I have small engine that only starts with starter fluid in the carb...
after that it runs just fine. Its a newer 5HP Briggs on an old Monkey
Wards minibike. How can I fix it ?

Thanks


----------



## Ray

if it need that extra low flash point for the engine to start, it could be several things, especially if its a newer engine. I believe I'd check the spark plug gap and clean it or just get a new one as cheap as they are. You can always take a look at the spark in a dark area, like close the doors on the shop with lights out and make sure its a good hot blue spark that will ignite easily. you only have, spark, air, and gas. so if the spark is hot enough then move on. A spark that is not hot enough to ignite light gas, might easily ignite ether to get it going but this isnt really good for the engine to use ether alot, it has no lubrication properties and will dry out the rings eventually could cause scaring on the cyl. walls they say. best wishes, ray


----------



## agmantoo

Spritzer a little gas instead of the ether and see if it will start. I think it will. If it does then the gas supply to the carb could be restricted and while hand cranking you are not getting enough vacuum to pull the gas into the engine. There could be a number of causes. The gas cap could have the vent in it nearly clogged, a supply gas line could be letting air in through a crack, the rings could be bad or stuck in the engine, etc. I would just give it the assist it needs to crank the engine and run a few tanks of gas through and see it the problem self corrects.


----------



## d.dumont

check the gas cap & fuel line, as mentioned... if they are good pull the carb apart & clean it... clean out any holes in it.. I usually use wd40 just to blow them out. Use a tooth pick to clean any holes that are (or might be) clogged, make sure float, needle & seat are functioning properly, put er back together & give it a whirl...


Dan


----------



## foxtrapper

There's a problem with your cold start circuit. Those engines typically use a butterfly choke. Either you're not actuating it manually, likely due to mal adjusted throttle linkage, or it's not actuating automatically. The automatic ones frequently don't work right because of dirt in their linkage and spring.


----------



## Wis Bang 2

Either a choke malfunction or the carb is sucking in air somewhere, check that the screws holding the carb to the engine & any screws holding parts of the carb together are tight.


----------



## ponyboy123

Is there a choke or a primer bulb?


----------



## HermitJohn

foxtrapper said:


> There's a problem with your cold start circuit. Those engines typically use a butterfly choke. Either you're not actuating it manually, likely due to mal adjusted throttle linkage, or it's not actuating automatically. The automatic ones frequently don't work right because of dirt in their linkage and spring.
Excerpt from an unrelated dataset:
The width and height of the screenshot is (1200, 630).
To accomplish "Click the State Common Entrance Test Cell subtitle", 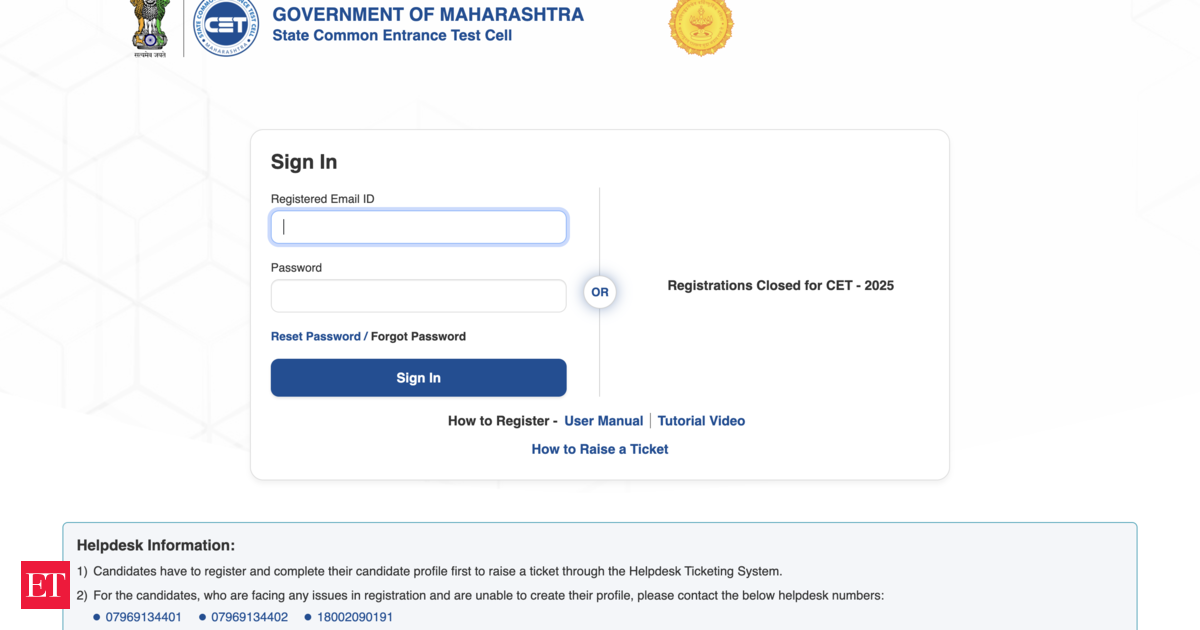I will (x=392, y=36).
The BS setup where choke butterfly closure is dependent on throttle setting will drive you crazy. On the Briggs on my old mower, I finally separated the choke from throttle linkage, added a homemade lever to choke shaft and a piece of baling wire as a control to the lever. Works ever so much better. Doesnt try to close the choke at highest governed throttle speed. Not sure why all the incredible goofiness over chokes on modern small engines. I mean it cant be just EPA as the Honda engines still come with a manual choke lever and work very nice, just like the old American small engines did. But the Americans now want to play games with partially disabled chokes that have big hole in middle of the butterfly, and plastic bubble primers, and lot unnecessary linkage carp that is just frustrating.


----------



## foxtrapper

Small engine makers many decades ago decided to integrate the choke with the throttle lever, reducing the levers to one. And I agree, it frequently does not work well.
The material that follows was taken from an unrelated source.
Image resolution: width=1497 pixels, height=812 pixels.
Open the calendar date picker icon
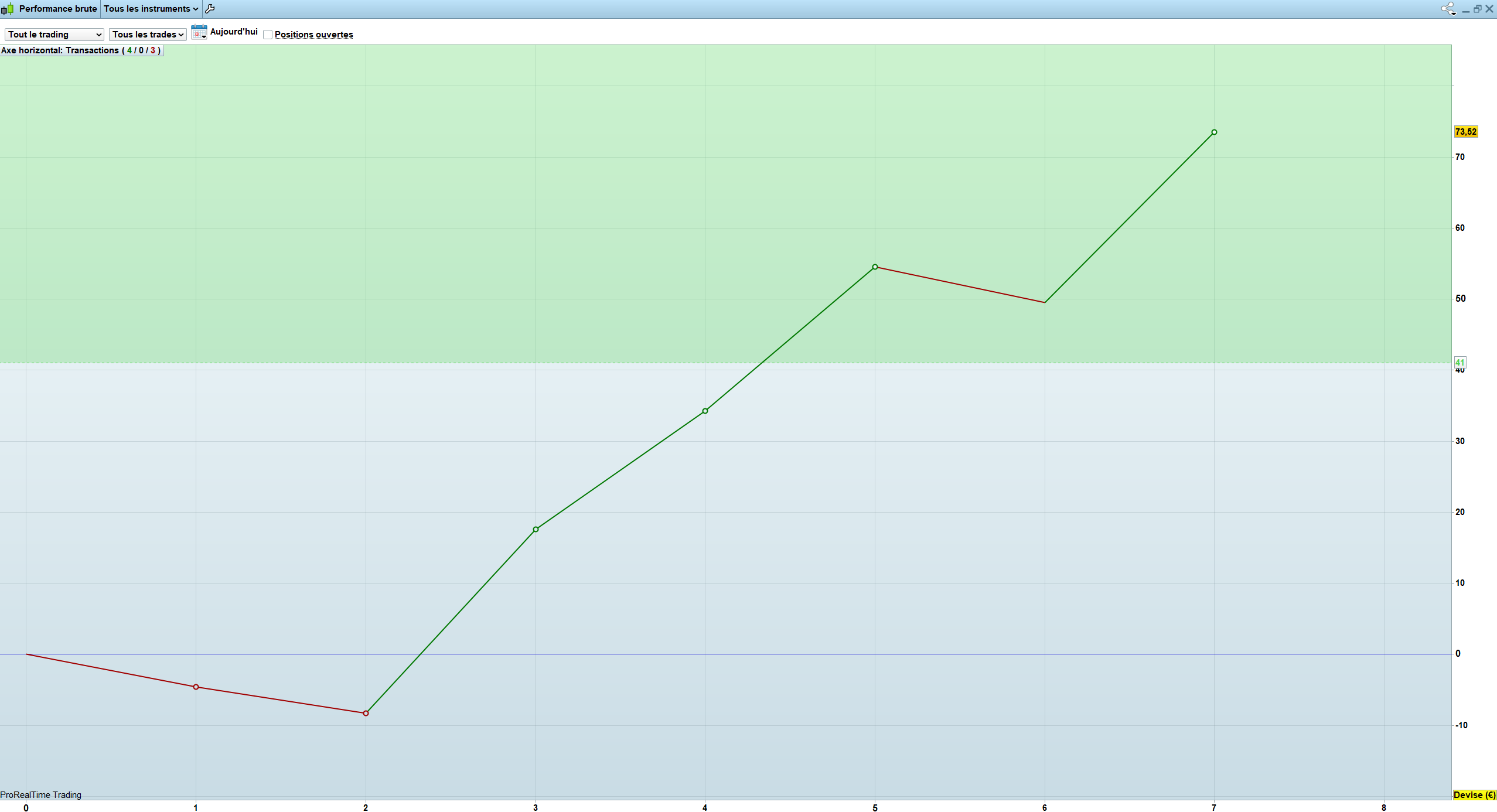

Surprisingly, B&S did get it right on one new engine. Very right. Forget when series it is, but it's got an old fashioned spring loaded, vane opened choke. When the engine is off, the choke is closed. As soon as the engine starts to run, the air spun from the flywheel fan blows the choke open. The engine has a multi year warranty that it will start on the first pull, and it does. This setup works so well that my 7 year old son can even start the 6.5 hp engine. The closest this setup has come to giving me any trouble in the past few years was this spring. The engine balked at the first cutting of the season, and I had to pull the string a second time to start the engine.


----------